Extracted data entries
....

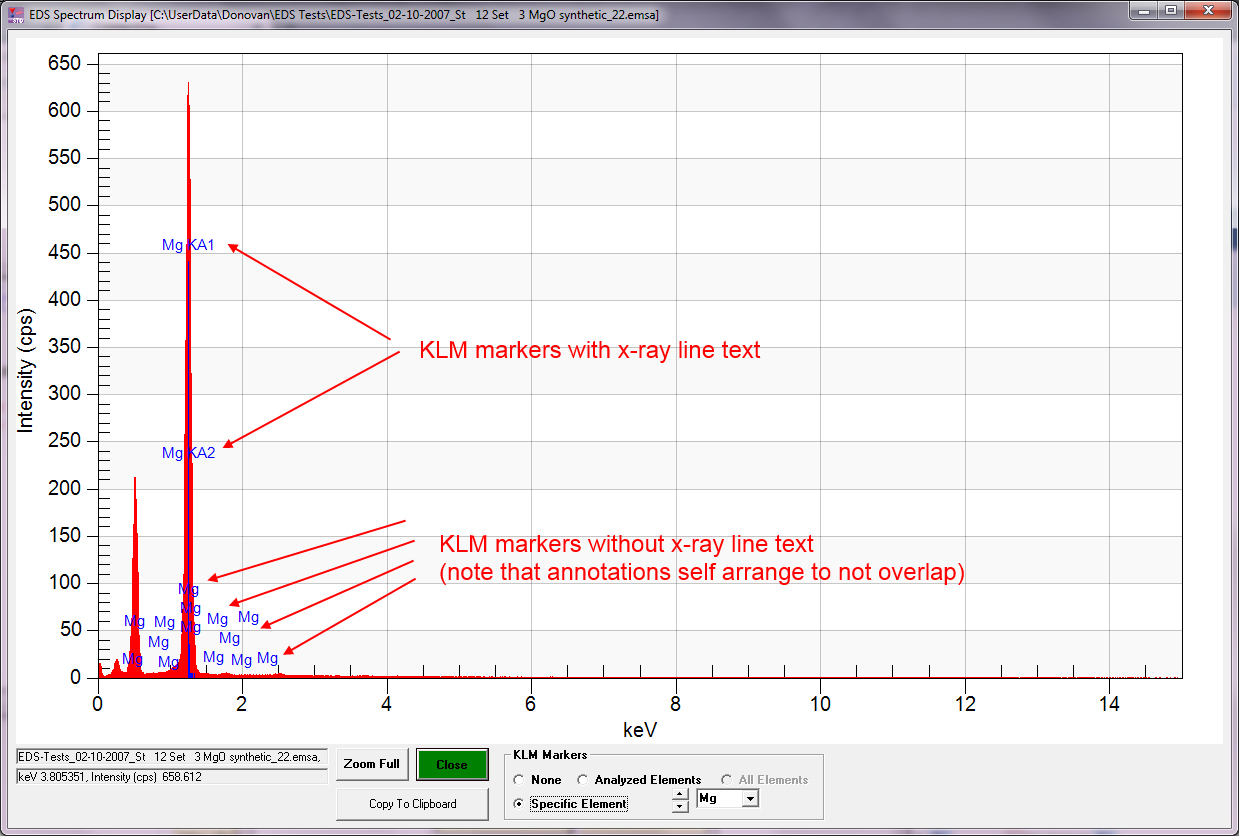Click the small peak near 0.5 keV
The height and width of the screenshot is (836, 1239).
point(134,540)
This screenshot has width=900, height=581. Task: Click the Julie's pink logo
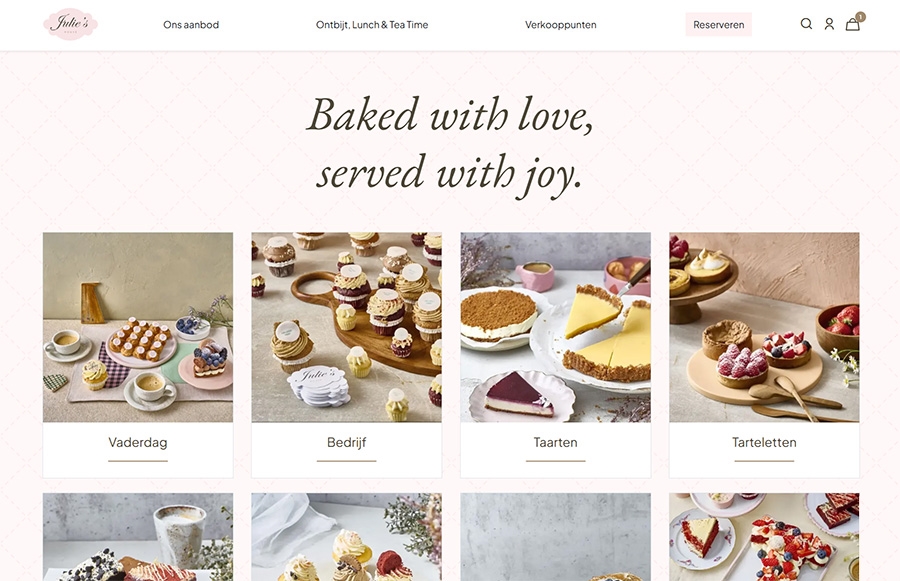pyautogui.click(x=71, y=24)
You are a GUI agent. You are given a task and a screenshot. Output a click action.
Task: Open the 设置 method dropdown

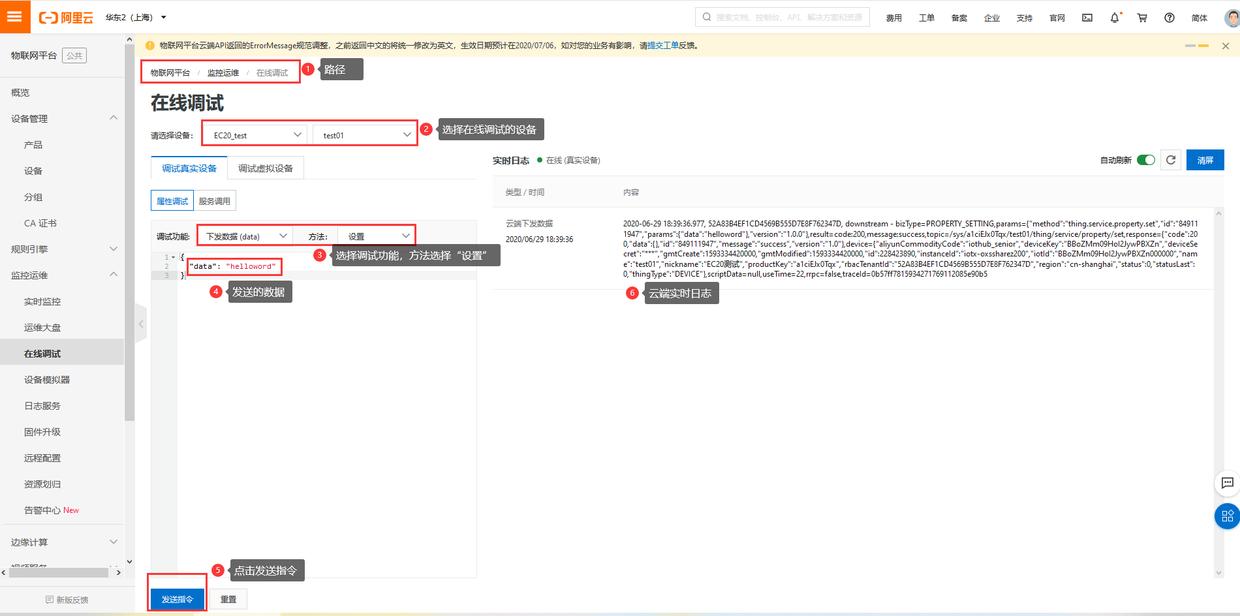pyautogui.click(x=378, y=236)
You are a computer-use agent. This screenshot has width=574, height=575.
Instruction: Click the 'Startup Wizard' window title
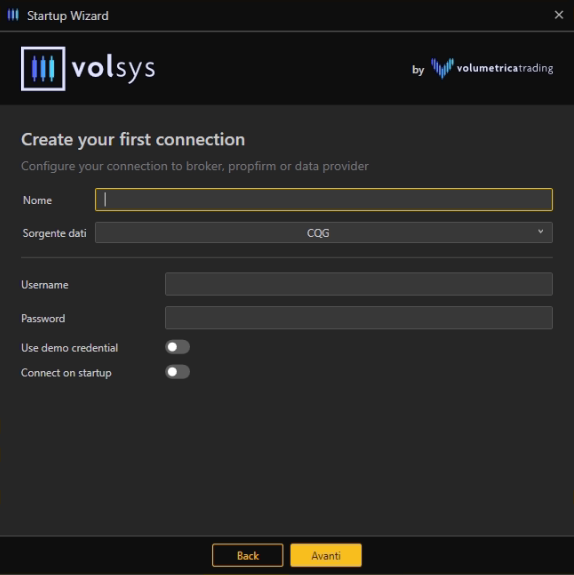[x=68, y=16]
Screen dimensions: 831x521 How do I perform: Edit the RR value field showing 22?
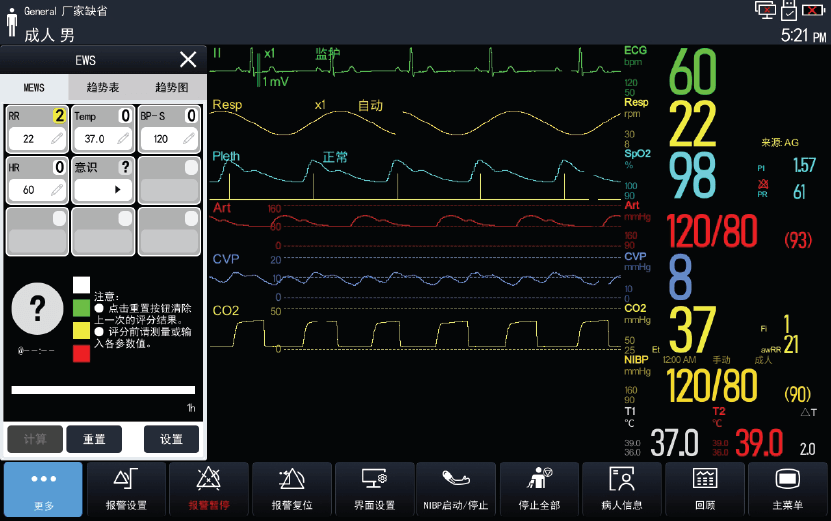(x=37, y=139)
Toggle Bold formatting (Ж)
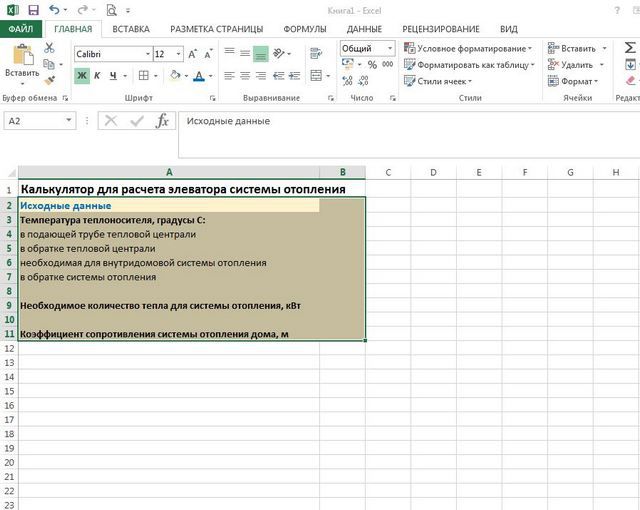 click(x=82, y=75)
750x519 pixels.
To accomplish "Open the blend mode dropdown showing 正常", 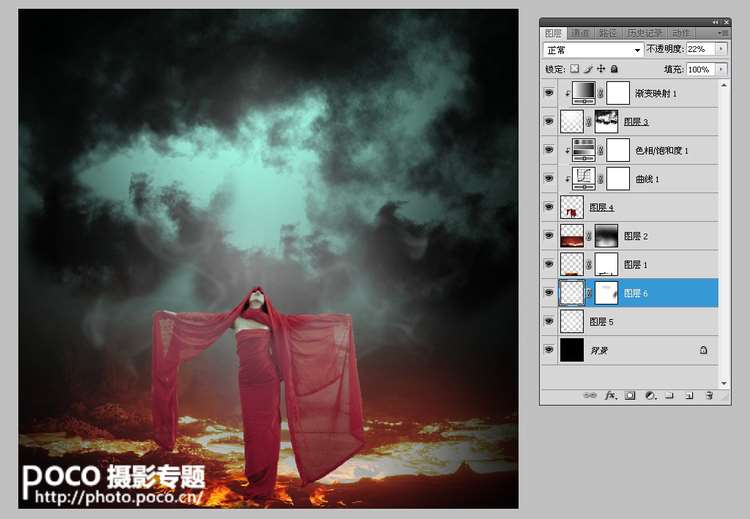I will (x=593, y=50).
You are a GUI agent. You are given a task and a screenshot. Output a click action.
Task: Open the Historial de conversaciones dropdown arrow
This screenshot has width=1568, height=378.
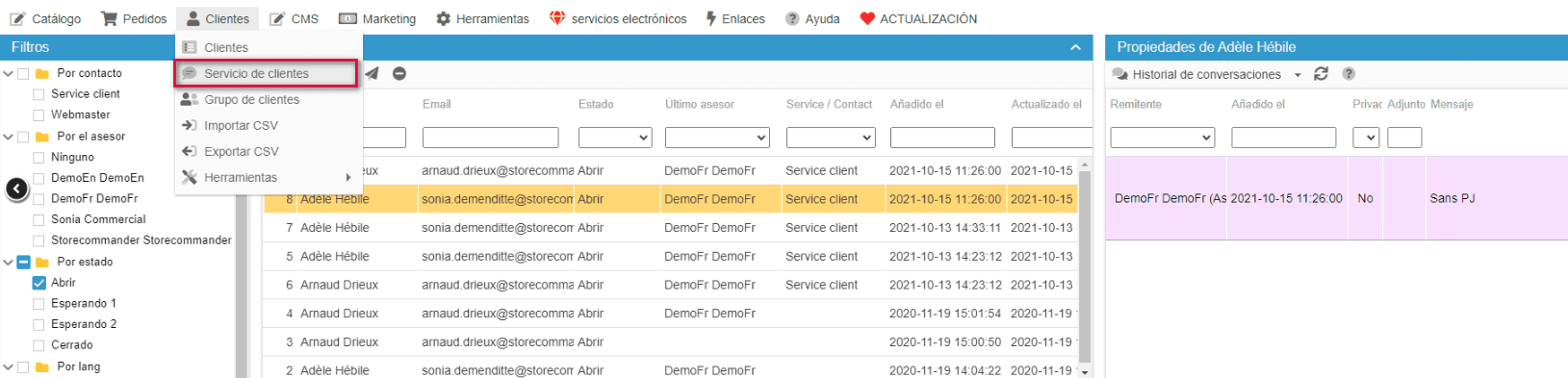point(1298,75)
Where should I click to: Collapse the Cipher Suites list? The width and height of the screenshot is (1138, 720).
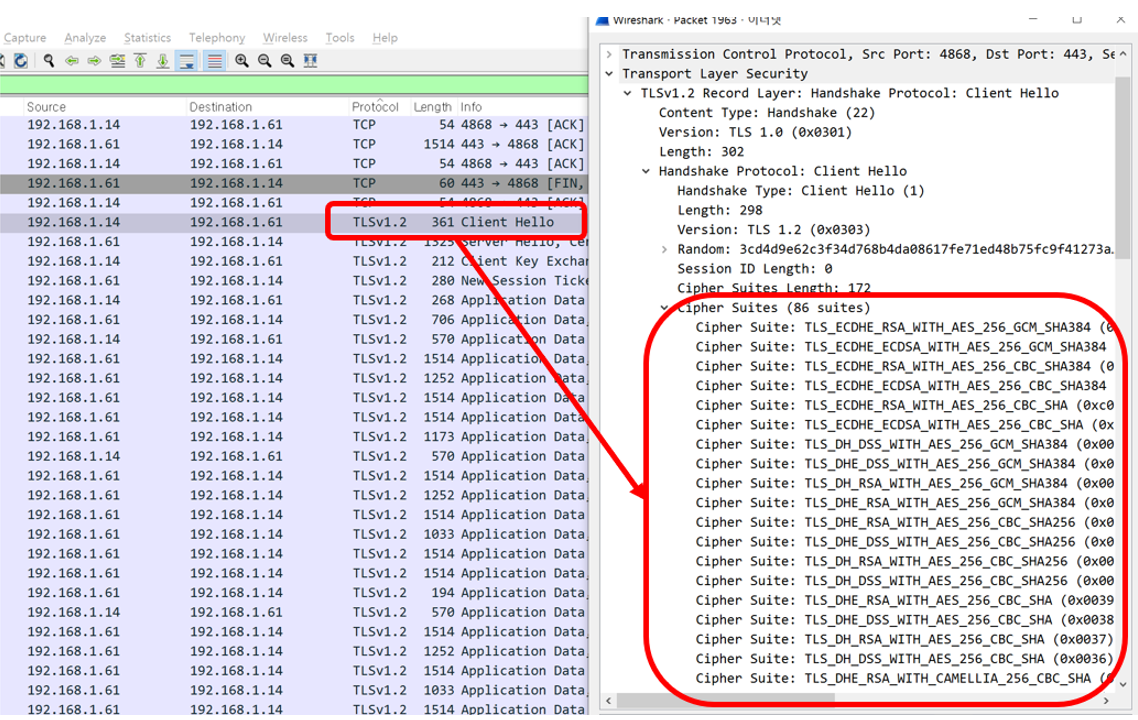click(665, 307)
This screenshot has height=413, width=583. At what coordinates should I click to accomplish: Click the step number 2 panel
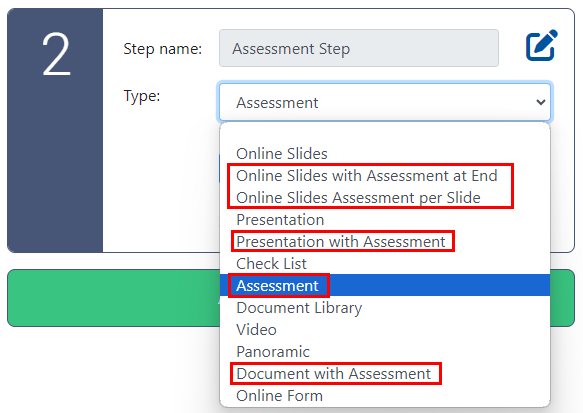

....

## Problem description
Starting at the line above with "This screenshot has width=900, height=581.", output every line exactly up to and including the line with "You are a computer-use", but none of the pictures.

## Expected answer
This screenshot has width=900, height=581. Task: Click the Julie's pink logo
pyautogui.click(x=71, y=24)
You are a GUI agent. You are given a task and a screenshot. Output a click action.
Task: Open the 设置 method dropdown

pyautogui.click(x=378, y=236)
You are a computer-use agent. This screenshot has width=574, height=575.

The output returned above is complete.